Only the lines containing "Copy" should appear in the answer, copied from the listing below.
-- Opening Marker --
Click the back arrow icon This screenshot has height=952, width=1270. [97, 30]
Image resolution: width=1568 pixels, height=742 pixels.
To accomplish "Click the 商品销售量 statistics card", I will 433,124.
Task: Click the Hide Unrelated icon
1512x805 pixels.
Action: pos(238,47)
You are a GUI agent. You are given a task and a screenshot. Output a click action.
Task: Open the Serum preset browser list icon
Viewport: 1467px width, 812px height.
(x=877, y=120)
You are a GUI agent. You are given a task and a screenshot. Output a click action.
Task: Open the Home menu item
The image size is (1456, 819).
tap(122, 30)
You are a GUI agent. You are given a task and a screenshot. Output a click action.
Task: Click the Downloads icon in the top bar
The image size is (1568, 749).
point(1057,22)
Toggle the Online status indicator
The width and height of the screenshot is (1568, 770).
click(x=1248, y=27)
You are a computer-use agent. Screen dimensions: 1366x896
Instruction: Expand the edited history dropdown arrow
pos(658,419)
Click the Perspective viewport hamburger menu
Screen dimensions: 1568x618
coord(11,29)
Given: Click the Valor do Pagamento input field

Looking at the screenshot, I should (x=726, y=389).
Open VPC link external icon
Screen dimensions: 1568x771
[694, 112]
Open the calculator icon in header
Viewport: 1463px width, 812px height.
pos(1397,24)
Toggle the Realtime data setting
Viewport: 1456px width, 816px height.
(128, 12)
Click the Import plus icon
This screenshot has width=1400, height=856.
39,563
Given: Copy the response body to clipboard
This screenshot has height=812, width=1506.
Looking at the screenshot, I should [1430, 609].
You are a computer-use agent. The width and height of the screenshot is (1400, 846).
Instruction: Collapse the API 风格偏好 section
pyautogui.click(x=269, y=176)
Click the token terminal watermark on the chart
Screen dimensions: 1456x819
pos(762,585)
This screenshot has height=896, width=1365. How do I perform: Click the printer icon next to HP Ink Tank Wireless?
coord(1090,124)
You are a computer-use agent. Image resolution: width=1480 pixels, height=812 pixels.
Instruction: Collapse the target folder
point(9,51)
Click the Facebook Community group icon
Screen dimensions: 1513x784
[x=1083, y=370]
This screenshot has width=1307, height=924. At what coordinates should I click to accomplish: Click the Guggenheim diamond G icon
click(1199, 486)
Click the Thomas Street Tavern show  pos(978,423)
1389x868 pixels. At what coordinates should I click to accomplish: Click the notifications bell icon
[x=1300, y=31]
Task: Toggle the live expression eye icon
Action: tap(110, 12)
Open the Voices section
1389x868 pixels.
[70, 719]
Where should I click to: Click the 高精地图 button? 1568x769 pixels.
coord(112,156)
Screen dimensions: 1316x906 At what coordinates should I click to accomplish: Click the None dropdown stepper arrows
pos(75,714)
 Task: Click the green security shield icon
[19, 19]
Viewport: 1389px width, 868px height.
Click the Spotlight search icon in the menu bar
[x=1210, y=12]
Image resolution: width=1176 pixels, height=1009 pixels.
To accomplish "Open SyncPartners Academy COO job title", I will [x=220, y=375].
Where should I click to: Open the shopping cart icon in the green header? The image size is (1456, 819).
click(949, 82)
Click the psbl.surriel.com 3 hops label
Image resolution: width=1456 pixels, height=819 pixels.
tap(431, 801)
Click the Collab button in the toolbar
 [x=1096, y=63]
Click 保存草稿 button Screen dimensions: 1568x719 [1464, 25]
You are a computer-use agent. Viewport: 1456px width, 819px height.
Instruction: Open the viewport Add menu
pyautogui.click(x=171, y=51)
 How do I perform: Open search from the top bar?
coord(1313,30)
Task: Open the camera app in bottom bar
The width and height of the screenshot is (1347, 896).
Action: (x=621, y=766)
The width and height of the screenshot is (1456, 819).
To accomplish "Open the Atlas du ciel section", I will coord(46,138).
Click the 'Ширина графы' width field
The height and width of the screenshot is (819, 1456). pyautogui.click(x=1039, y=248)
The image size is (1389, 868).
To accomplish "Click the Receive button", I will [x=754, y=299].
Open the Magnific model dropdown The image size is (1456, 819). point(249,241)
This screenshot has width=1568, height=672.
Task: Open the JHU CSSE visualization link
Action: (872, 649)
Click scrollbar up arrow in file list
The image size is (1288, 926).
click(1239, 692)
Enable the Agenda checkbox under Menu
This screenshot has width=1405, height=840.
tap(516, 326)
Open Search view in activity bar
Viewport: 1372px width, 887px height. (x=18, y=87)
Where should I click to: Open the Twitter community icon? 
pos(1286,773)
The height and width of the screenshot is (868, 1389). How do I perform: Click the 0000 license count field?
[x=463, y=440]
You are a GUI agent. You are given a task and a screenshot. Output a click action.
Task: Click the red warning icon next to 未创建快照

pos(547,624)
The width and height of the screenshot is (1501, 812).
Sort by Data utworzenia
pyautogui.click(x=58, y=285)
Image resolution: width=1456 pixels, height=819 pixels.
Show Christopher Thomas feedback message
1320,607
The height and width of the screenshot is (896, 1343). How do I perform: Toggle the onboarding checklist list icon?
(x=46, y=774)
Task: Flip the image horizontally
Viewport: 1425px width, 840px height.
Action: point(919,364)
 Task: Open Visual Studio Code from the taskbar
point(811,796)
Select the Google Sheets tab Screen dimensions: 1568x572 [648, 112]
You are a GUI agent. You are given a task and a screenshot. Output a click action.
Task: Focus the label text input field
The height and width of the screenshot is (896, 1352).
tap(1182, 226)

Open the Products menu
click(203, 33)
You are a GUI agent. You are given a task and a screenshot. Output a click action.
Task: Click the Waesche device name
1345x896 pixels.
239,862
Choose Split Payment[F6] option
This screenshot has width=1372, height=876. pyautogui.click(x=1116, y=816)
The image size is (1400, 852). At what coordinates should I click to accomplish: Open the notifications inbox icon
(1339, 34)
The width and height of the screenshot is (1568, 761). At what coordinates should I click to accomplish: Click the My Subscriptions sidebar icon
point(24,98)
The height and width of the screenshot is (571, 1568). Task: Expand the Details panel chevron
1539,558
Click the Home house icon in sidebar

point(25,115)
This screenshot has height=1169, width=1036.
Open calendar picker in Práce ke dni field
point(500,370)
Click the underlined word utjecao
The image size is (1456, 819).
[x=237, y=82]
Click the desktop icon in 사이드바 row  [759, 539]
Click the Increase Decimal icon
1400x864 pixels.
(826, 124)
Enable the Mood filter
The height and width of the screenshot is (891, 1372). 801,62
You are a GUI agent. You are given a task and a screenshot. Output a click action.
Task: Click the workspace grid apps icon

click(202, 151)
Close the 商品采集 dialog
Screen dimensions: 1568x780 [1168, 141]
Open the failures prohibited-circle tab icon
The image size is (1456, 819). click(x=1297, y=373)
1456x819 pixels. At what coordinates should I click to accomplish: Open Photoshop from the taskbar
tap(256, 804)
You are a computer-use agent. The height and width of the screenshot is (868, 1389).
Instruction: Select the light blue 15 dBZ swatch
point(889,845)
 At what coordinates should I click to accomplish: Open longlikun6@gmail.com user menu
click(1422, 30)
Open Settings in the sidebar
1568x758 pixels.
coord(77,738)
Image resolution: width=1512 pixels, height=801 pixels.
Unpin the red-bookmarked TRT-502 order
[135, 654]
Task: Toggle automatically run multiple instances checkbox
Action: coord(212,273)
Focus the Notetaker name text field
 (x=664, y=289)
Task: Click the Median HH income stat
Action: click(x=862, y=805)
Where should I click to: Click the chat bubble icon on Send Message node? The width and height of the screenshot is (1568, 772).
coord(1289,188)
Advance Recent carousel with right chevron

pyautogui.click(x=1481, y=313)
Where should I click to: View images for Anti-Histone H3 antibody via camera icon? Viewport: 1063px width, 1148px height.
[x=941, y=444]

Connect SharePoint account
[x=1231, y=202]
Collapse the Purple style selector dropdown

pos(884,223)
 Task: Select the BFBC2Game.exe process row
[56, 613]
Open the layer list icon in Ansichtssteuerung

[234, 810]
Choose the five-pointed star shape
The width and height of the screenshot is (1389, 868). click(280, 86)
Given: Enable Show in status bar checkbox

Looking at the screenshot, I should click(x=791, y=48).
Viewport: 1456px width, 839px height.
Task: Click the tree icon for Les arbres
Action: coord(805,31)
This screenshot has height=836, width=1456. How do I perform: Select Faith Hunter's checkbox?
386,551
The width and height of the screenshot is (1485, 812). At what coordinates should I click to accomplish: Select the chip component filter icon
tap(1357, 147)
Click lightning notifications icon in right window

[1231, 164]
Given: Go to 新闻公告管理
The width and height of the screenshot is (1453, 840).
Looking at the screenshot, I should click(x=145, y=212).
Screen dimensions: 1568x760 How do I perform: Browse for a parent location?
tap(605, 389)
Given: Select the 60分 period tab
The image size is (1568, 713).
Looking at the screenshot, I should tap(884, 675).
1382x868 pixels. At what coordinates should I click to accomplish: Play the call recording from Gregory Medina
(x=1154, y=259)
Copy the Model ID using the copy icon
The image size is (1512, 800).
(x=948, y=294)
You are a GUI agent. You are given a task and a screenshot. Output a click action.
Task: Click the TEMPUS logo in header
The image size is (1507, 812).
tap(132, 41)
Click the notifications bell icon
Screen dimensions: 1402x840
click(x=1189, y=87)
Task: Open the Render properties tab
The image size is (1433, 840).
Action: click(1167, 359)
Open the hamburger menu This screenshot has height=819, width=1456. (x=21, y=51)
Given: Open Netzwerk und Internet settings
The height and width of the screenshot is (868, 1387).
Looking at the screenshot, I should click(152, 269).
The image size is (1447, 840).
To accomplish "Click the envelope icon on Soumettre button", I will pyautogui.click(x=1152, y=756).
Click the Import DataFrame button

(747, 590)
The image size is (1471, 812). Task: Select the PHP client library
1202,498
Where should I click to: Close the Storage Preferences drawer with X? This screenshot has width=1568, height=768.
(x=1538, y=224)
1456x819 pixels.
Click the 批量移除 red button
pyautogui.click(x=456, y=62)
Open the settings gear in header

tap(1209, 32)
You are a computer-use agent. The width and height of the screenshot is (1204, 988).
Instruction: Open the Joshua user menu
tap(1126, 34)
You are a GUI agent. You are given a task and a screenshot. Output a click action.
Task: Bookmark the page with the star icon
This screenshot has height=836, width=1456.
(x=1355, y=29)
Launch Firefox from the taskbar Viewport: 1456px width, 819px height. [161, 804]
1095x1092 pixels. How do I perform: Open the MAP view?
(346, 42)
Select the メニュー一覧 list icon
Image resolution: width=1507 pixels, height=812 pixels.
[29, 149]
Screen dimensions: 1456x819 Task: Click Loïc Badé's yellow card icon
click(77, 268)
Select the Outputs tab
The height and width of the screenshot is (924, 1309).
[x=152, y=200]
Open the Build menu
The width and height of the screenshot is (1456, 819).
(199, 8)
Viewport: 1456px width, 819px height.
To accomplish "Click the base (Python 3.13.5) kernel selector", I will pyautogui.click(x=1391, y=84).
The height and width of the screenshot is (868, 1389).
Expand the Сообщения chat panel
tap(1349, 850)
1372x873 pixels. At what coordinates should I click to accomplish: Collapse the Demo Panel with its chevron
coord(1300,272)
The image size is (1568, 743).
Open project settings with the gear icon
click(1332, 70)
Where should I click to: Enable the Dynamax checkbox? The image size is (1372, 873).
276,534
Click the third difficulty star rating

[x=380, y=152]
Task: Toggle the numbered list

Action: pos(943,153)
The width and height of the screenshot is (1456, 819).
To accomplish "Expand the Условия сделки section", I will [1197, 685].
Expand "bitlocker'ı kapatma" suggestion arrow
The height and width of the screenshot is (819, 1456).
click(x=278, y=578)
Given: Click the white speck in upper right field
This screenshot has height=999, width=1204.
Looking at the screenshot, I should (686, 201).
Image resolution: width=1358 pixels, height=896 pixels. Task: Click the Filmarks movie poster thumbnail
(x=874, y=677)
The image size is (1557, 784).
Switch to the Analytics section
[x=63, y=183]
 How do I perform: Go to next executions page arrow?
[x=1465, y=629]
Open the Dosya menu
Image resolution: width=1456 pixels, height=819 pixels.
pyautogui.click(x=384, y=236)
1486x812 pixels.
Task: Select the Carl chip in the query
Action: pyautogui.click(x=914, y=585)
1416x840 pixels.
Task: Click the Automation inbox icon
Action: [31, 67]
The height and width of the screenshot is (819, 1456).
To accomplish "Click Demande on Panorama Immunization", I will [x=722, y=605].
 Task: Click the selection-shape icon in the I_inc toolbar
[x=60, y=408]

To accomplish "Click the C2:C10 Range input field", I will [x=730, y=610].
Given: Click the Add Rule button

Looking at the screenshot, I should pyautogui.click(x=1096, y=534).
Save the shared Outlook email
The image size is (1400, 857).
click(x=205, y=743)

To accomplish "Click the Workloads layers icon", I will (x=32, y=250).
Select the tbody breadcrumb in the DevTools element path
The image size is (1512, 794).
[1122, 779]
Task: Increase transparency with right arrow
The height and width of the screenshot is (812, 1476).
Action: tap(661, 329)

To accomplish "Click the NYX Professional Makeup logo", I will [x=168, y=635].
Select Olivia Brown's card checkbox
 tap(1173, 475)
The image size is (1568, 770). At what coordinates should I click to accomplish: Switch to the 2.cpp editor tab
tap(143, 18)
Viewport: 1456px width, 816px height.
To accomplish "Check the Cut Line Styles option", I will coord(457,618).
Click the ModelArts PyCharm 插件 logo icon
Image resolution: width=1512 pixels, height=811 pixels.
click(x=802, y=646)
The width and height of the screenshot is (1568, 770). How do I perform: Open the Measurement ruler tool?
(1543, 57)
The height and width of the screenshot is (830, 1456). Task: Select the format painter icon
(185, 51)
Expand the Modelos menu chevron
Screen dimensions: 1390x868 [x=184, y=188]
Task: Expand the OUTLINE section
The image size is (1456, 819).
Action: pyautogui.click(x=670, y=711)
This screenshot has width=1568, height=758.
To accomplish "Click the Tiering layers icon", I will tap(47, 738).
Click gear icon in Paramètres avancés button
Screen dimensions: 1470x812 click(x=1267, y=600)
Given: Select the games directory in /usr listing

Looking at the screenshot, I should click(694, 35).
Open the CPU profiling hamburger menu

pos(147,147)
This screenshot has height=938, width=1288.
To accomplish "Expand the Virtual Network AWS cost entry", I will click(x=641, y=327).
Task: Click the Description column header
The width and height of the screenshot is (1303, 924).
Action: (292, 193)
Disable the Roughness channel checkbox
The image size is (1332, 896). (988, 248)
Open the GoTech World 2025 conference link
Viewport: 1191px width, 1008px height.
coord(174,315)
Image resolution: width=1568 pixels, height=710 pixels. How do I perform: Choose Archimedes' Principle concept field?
-- Closing Marker --
Solution to the problem
Given: Copy the response body to clipboard
Copy the Model ID using the copy icon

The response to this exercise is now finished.